> **WHAT IS REQUIRED**
Extract the lines beginning at the one that holds "At what coordinates should I click to accomplish: Open" and ending at the final line of the material below, keeping them exact and leaving out all pictures.

> **INPUT FOR THIS TASK**
....

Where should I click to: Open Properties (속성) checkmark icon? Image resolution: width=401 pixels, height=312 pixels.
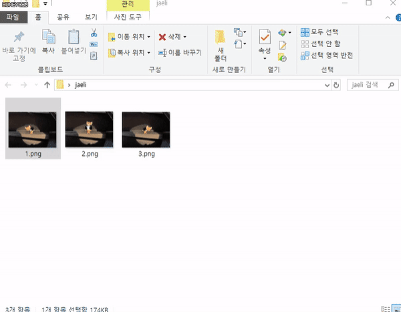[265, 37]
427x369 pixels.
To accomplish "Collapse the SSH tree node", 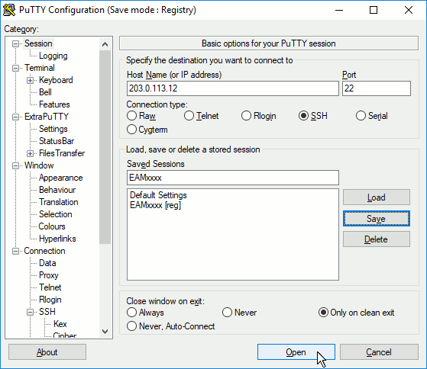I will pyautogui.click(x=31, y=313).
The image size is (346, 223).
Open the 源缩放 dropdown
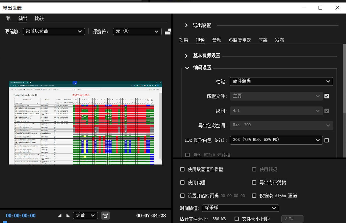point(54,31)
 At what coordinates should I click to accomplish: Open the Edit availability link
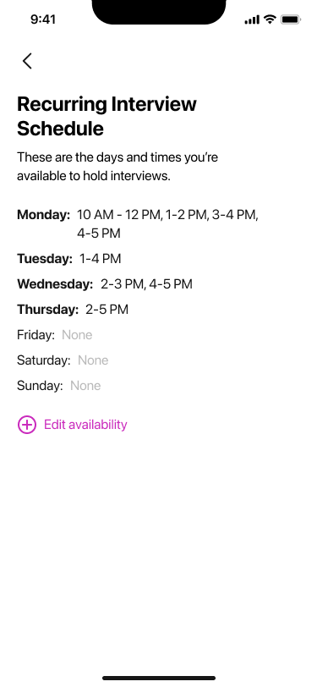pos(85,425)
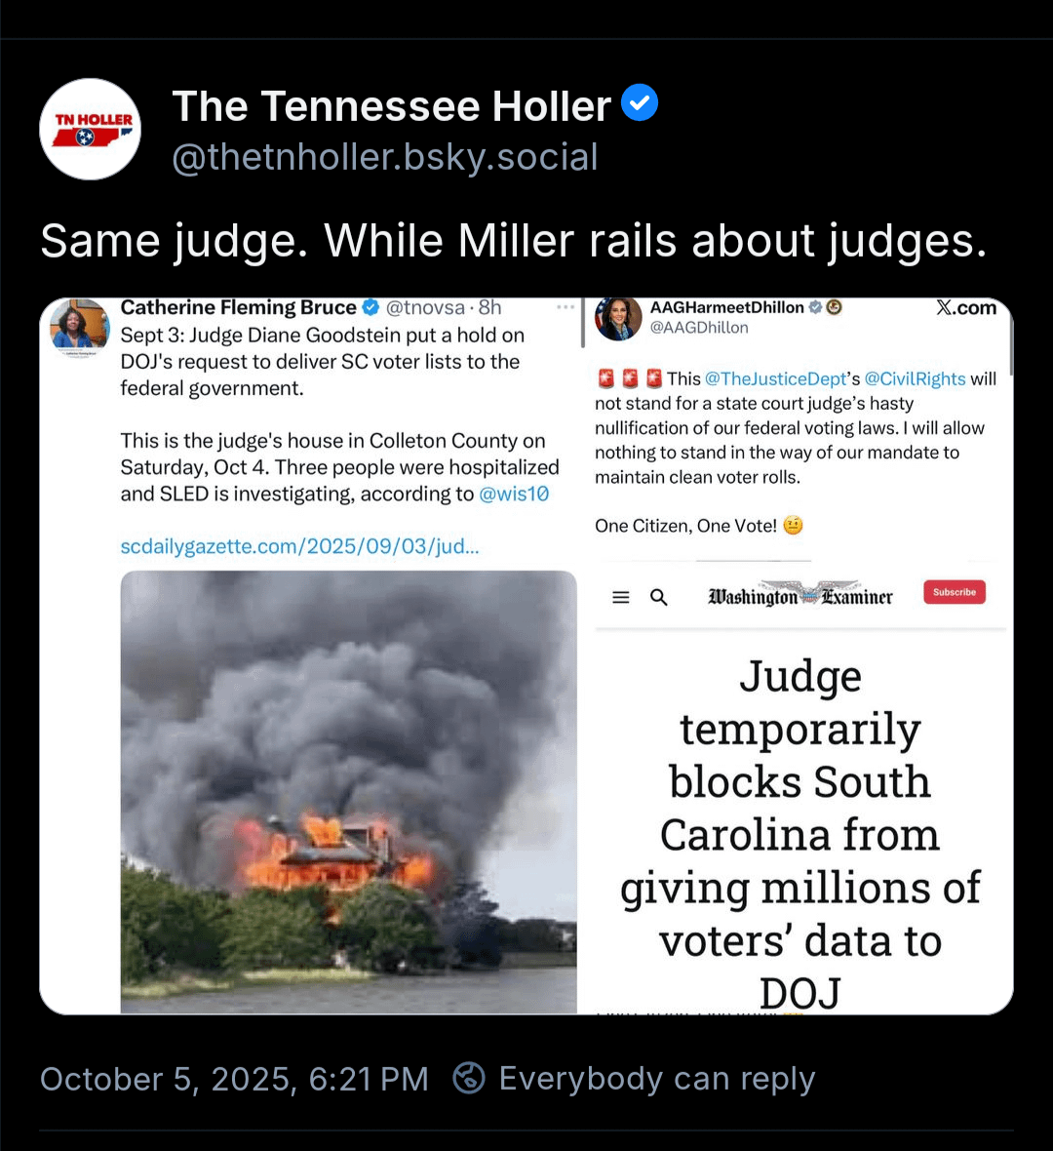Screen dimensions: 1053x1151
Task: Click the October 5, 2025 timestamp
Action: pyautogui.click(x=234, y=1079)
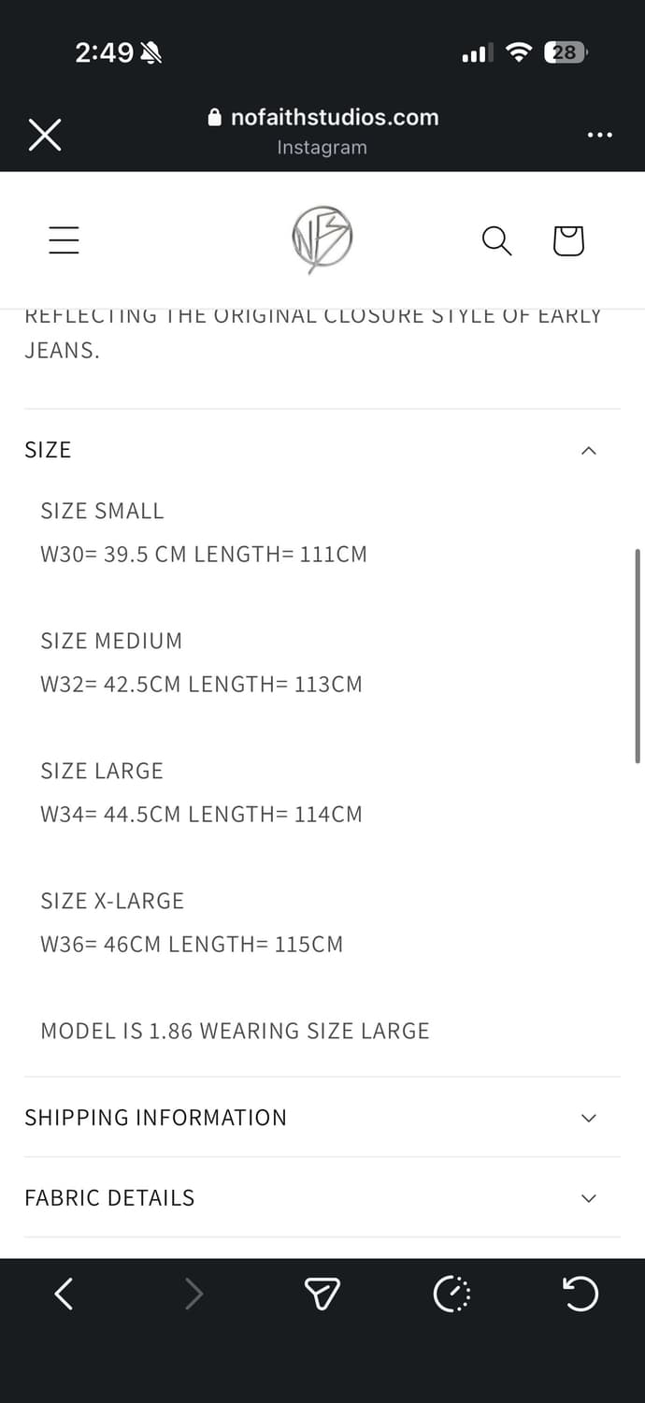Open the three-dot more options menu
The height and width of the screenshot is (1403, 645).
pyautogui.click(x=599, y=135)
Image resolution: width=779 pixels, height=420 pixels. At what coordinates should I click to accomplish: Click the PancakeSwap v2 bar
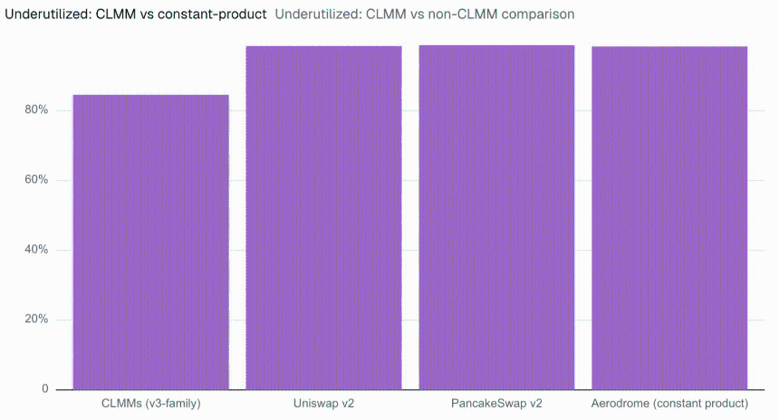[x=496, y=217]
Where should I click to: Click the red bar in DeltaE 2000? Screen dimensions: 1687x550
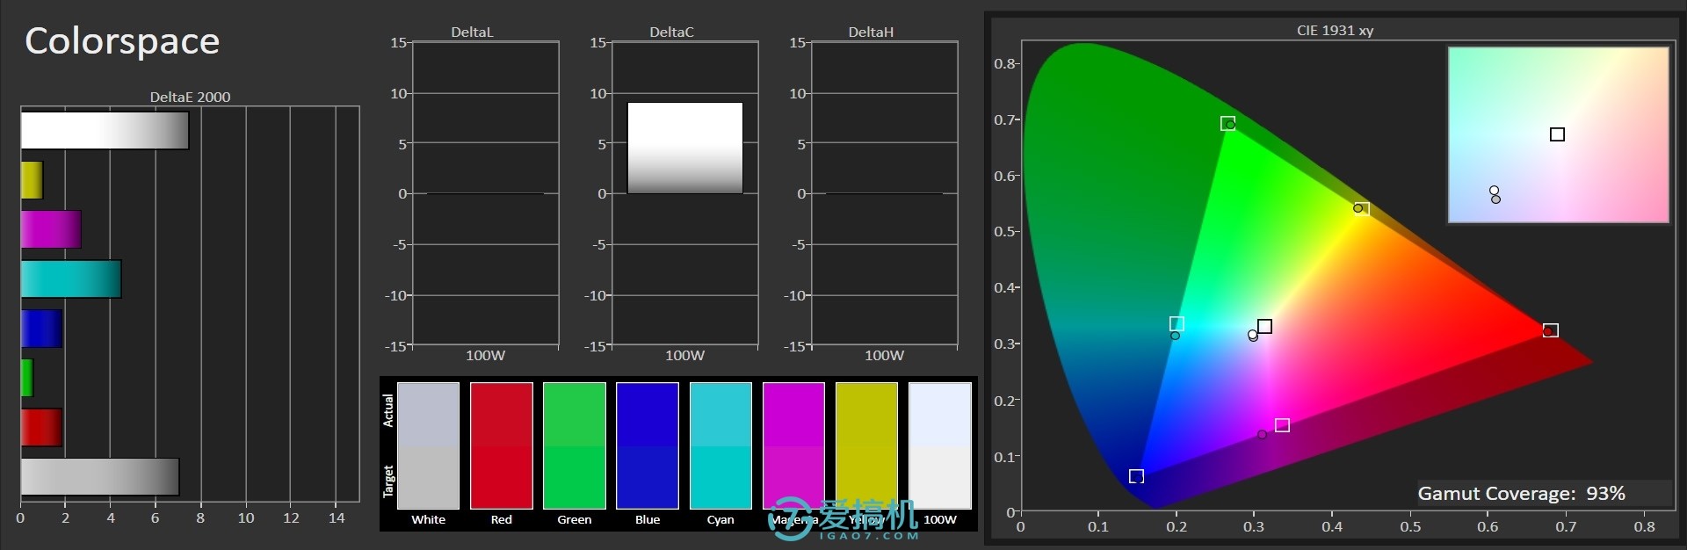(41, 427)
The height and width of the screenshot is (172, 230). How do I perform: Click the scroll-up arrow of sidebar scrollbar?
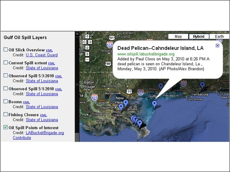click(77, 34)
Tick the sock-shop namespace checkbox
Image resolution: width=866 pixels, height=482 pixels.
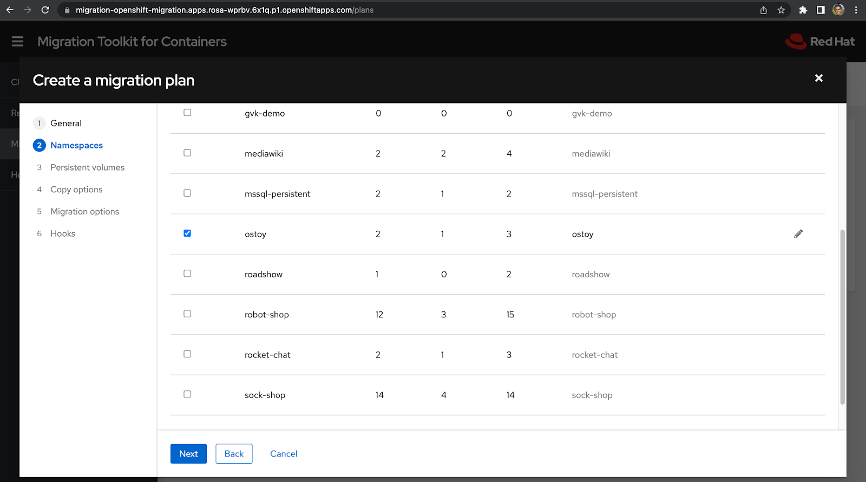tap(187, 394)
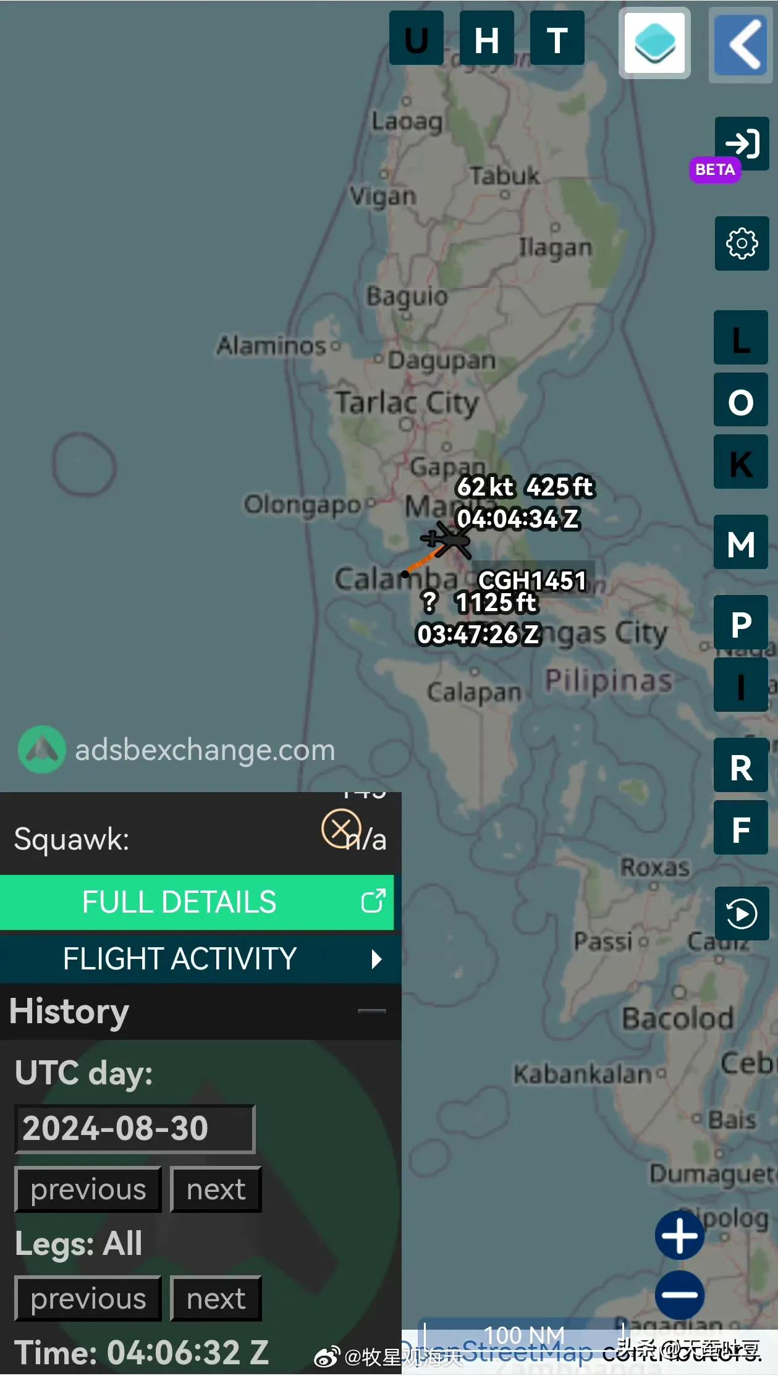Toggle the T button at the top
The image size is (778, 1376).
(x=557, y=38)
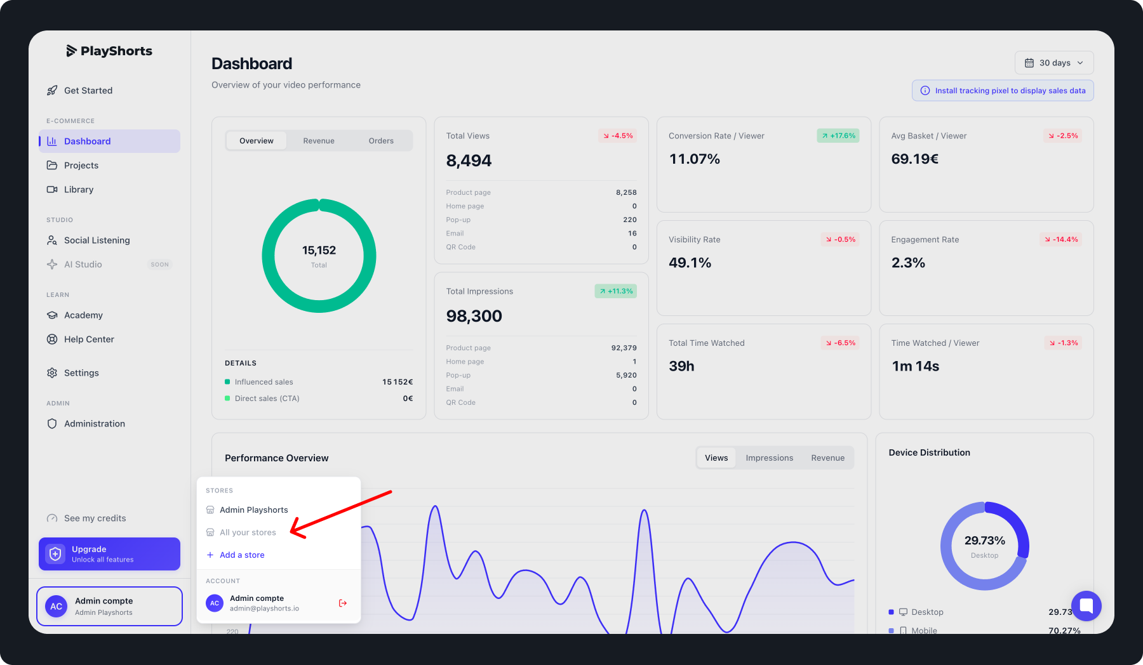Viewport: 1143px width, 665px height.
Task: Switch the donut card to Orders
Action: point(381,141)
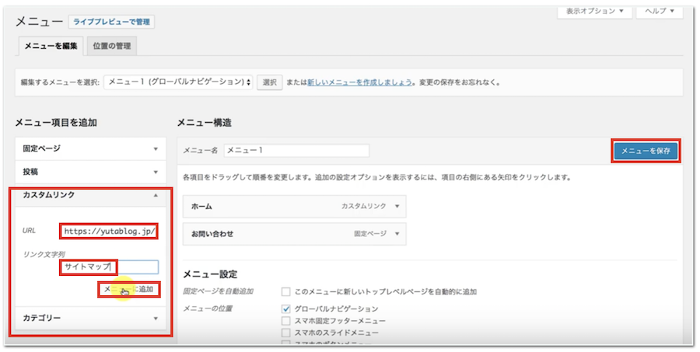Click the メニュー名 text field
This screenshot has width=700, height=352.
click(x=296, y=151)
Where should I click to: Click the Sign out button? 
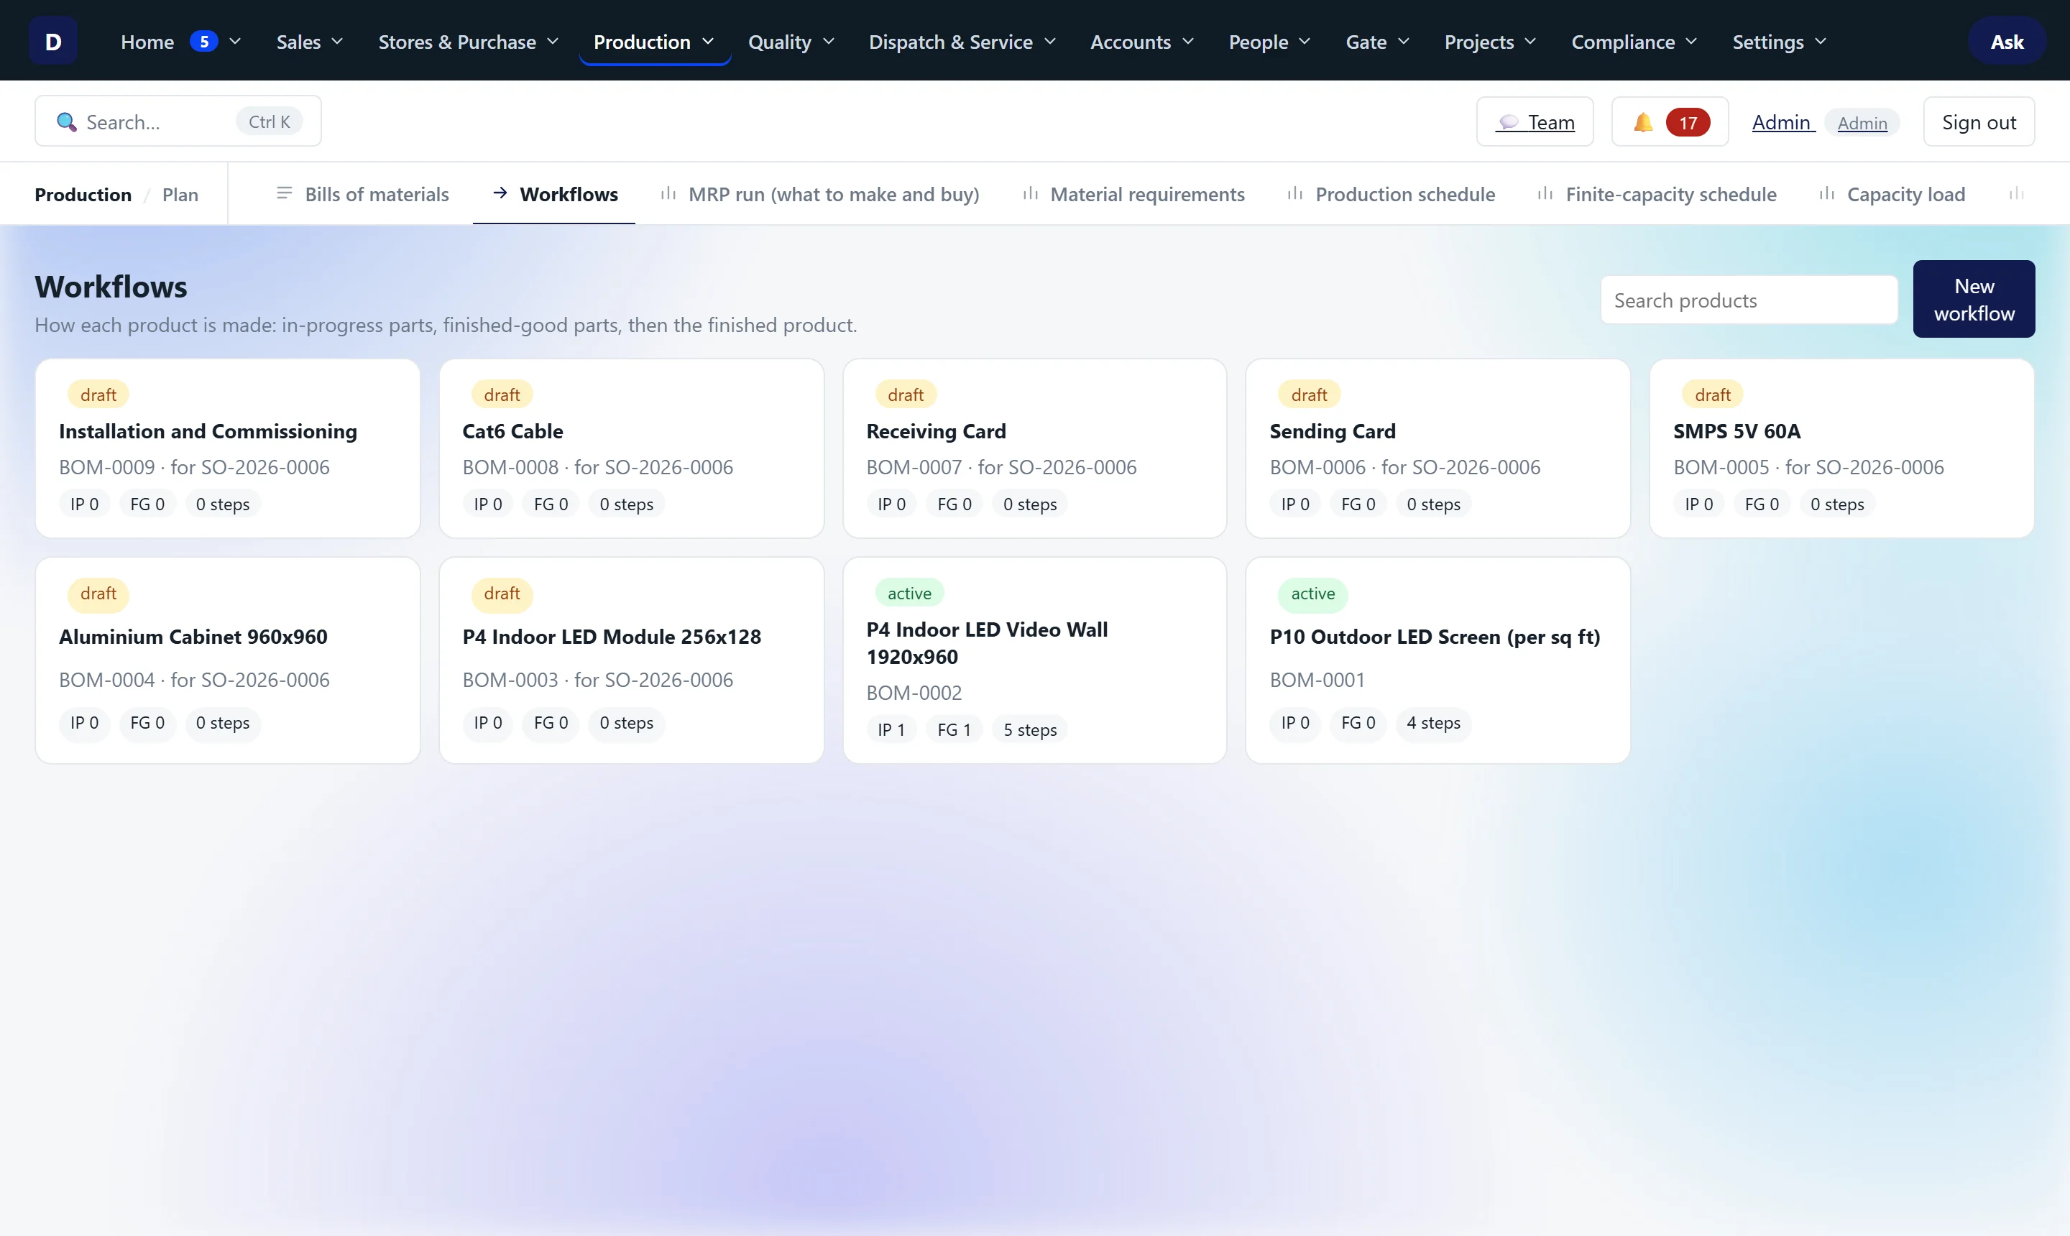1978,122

....

> **REPLY TO THE EXERCISE**
 At what coordinates should I click to accomplish: Open the Edit availability link
pos(85,425)
Screen dimensions: 1053x1151
Task: Click the October 5, 2025 timestamp
Action: pyautogui.click(x=234, y=1079)
Open the three-dot more options menu
The height and width of the screenshot is (1403, 645).
pyautogui.click(x=599, y=135)
Image resolution: width=779 pixels, height=420 pixels. At what coordinates should I click to accomplish: Click the PancakeSwap v2 bar
[x=496, y=217]
Where should I click to: Click the red bar in DeltaE 2000? Screen dimensions: 1687x550
(41, 427)
The height and width of the screenshot is (172, 230). How do I perform: Click the scroll-up arrow of sidebar scrollbar?
click(77, 34)
Tick the sock-shop namespace checkbox
Image resolution: width=866 pixels, height=482 pixels.
tap(187, 394)
Toggle the T button at the top
The image size is (778, 1376).
(x=557, y=38)
Viewport: 1143px width, 665px height.
Task: Switch the donut card to Orders
Action: point(381,141)
Click the メニュー名 text field
This screenshot has width=700, height=352.
click(x=296, y=151)
Where should I click to: Click the Sign out button? 
1978,122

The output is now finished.